XC Cross Country
Sometimes referred to as "trail", these bikes are typically fairly lightweight and feature neutral geometry that allows for a very versatile end use. They're good climbers due to their weight, and good at general downhill due to 4-5 inches of travel. A very good "do it all" bike. Available in hardtail or full suspension.
These bikes are designed for cross country mountain bike racing and feature super light weights, shorter wheelbases and steeper steering angles for quicker turning. 2-3 inches of travel have a stiffer ride but make the bike more efficient for pedaling during a race situation. The fit is usually low hands and long reach for efficient climbing, and an overall end use oriented more towards speed than versatility. Often times people say these bikes are more "twitchy" and rougher to ride than XC-non race bikes. Hardtails are still a favorite among racers, but the full suspension bikes are way more efficient pedalers than in the past and beat you up a lot less.

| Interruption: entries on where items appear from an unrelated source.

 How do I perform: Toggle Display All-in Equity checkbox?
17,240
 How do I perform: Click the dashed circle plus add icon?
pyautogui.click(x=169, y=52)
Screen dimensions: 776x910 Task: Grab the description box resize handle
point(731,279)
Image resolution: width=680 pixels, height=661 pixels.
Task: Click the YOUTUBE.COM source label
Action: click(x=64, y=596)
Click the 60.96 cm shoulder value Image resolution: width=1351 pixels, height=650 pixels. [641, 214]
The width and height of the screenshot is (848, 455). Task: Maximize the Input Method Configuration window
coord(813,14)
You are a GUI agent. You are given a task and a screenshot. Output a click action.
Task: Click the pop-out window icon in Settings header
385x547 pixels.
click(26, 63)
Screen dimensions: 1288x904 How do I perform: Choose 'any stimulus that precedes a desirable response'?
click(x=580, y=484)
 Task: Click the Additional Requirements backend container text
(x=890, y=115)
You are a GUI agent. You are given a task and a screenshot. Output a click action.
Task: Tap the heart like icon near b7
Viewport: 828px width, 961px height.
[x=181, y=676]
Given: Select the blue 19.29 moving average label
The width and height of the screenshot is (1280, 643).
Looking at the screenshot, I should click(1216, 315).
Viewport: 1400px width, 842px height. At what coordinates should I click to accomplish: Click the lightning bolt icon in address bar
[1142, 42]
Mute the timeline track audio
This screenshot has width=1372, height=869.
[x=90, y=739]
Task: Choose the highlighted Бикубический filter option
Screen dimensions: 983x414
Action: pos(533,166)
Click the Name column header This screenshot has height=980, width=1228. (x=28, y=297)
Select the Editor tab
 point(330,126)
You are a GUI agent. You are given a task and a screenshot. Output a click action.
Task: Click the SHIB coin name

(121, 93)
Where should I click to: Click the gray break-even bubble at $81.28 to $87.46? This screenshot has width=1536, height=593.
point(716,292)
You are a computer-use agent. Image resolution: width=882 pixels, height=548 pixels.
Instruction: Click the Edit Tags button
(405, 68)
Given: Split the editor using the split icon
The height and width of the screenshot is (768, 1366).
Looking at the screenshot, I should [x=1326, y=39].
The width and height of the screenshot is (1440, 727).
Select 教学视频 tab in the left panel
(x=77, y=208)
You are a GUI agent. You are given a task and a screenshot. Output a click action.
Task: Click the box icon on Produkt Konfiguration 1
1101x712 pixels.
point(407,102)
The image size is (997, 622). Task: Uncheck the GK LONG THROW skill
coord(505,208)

A bike with 29 inch wheels rather than the standard 26 wheels is said to roll easier, has a higher clearance for clearing obstacles and is quickly becoming a favorite among racers and fun riders. Picture you and I have wheelbarrows... mine has a real big wheel and yours has a small wheel. Which one rolls over bumps and obstacles easier? Get it now? Try one and see what it feels like!
This type of bike is a medium weight, neutral geometry, bigger travel (5-6 inches) that is better at downhills, big obstacles or jumps. A little tougher to pedal up the hills but more confident down them. As technology lightens up bigger travel bikes and makes them more efficient to pedal, this category is expected to grow.
A bike with no rear shock or rear suspension. Harsher to ride but more efficient to pedal. The bike bobs less and every pedal stroke puts power to the rear wheel rather than being absorbed slightly by the suspension. A high end hardtail will almost always be lighter and cost less than an equally equipped full suspension due to less rear componentry.
Front and rear suspension! A much more forgiving bike to be ride for any distance. Today's "pro-pedal" features are making full suspension bikes more and more efficient to pedal (i.e., less "bob"). Since the rear wheel moves instead of the whole bike when riding over bumps or obstacles, the bike dances around less and is said to be more controllable. Rear suspension will add some dollars to the price and some weight, but most people feel they are rewarded greatly by having it.